Over the next few weeks, "Shutdown Corner" will pay homage to "Office Space" (TPS reports) as we take a quick look back at each team's 2012 season and a look at what lies ahead for the 2013 offseason. We now head to the NFC and begin in the NFC East and the Philadelphia Eagles.
2012 record: 4-12
What went wrong: The Eagles opened the 2012 season by winning three of their first four games – by four points combined – before losing 11 of their next 12 games, going the entire months of October and November without wins to finish 4-12 and missing out on the playoffs for the second consecutive season. Andy Reid was clearly on his way out, quarterback Michael Vick accounted for more turnovers (15) than touchdowns (13) and concussed then benched for rookie Nick Foles, who Reid had hoped to hitch his wagon to get another year in Philly.
Running back LeSean McCoy signed a big-money extension, but missed a month with a concussion and was kept out of the end zone for the final two months of the season. Wide receiver DeSean Jackson was also signed to a large extension and a so-so season – Jackson ranked 70th among NFL wide receivers in Football Outsiders' receiving DYAR (Defense-adjusted Yards Above Replacement) metric - before landing on injured reserve in November with fractured ribs. Injuries also decimated an Eagles offensive line that would play the entire season without Pro Bowl left tackle Jason Peters (two torn Achilles), most of the season without center Jason Kelce (torn ACL) in Week 2) and lose right tackle Todd Herremans to a foot injury midway through the season.
Despite the injuries and inconsistency at the skill positions, the Eagles ranked 15th in total offense, but struggled in the red zone, ranking 28th in red zone efficiency and were dead last in goal-to-go percentage, leading to an effort that produced just 17.5 points per game, which ranked 29th, one spot behind the New York Jets' juggernaut offense.
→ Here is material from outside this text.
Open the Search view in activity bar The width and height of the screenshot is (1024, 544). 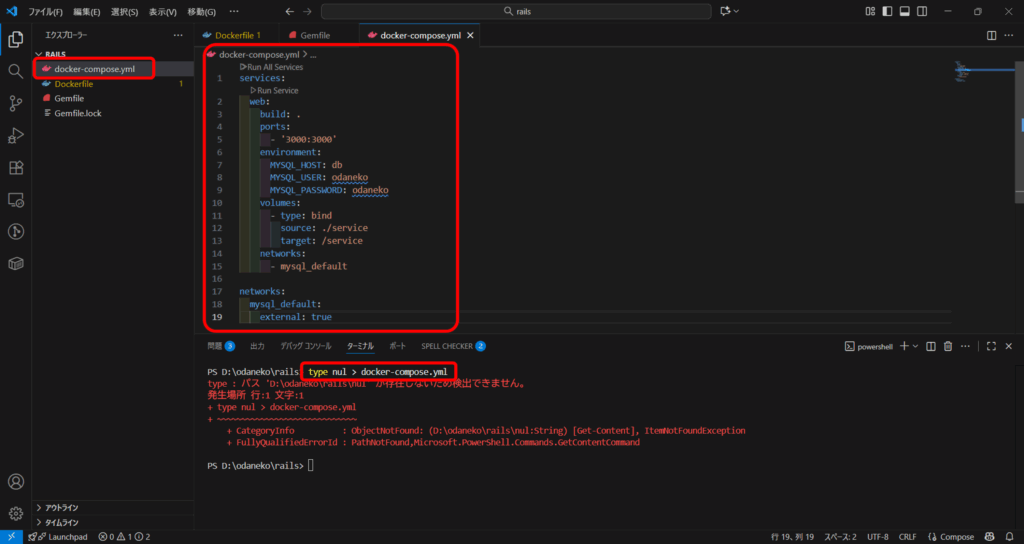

Philadelphia's defense also ranked in the middle of the pack (15th), but when you adjust for opponent, which Football Outsiders does, the Eagles ranked 26th in defensive DVOA (Defense-adjusted Value Over Average). That's what happens when you move a solid offensive line coach (Juan Castillo) to the defensive side of the ball. According to FO, the Eagles were 32nd against the pass, which speaks more to the touchdowns (33) than yards per game (216.9) that unit allowed.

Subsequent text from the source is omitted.